In 1991, ethnic tensions were flaring in the country and this had fuelled social and political upheavals across Rwanda. The multiparty political system had just been given a green-light and this had added to the political chaos in the country.
The RPA had just launched its liberation struggle so there was a glimmer of hope; the larger social, ethnic, economic and political dysfunctions in the country had taken a toll on the family unit and the brunt of all these problems was felt by women and children. And this is the time Haguruka was born, midwifed by a handful of women burdened by the social injustices women and children were going through across the country.
Creation phase (1991-1994)
Founded in 1991, Haguruka’s mission was to promote and defend the rights of women and children. Haguruka means ‘stand up’ in Kinyarwanda.

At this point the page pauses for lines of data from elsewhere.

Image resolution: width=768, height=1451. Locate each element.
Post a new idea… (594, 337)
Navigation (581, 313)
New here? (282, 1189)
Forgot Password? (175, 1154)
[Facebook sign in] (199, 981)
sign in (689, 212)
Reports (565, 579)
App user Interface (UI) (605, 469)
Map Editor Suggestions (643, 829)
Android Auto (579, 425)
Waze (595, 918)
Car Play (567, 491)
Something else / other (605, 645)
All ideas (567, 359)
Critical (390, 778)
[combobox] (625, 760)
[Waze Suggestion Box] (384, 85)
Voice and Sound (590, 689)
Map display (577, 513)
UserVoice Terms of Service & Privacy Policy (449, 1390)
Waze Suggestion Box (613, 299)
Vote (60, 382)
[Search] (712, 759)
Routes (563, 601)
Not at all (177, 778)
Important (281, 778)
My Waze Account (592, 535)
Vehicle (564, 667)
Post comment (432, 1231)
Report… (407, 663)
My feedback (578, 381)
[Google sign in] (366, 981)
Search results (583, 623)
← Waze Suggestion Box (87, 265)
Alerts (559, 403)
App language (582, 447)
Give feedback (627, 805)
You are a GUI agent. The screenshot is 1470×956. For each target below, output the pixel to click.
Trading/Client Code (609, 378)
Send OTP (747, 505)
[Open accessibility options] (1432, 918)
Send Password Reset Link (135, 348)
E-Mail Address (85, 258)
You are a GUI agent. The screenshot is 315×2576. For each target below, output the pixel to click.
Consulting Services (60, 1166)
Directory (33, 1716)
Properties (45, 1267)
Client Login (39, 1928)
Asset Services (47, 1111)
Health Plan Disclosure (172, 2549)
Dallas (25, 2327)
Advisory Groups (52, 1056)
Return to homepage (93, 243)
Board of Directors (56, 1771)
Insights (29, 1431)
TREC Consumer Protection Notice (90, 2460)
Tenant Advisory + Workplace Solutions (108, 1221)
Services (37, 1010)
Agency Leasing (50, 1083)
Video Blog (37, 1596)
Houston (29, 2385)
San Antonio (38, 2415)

The organization works towards improving access to justice and increased empowerment initiatives to ensure women and children may claim their rights throughout Rwanda. Haguruka continues at the forefront in the fight for women and children’s rights over the past three decades as a registered non-governmental organization under Rwanda law.
For the past 30 years, Haguruka has worked tirelessly to address several challenges that women and children face in claiming their rights. This has been done through offering free legal aid, raining community awareness on GBV, capacitating stakeholders to give better service delivery and contributing to national law reforms, among others.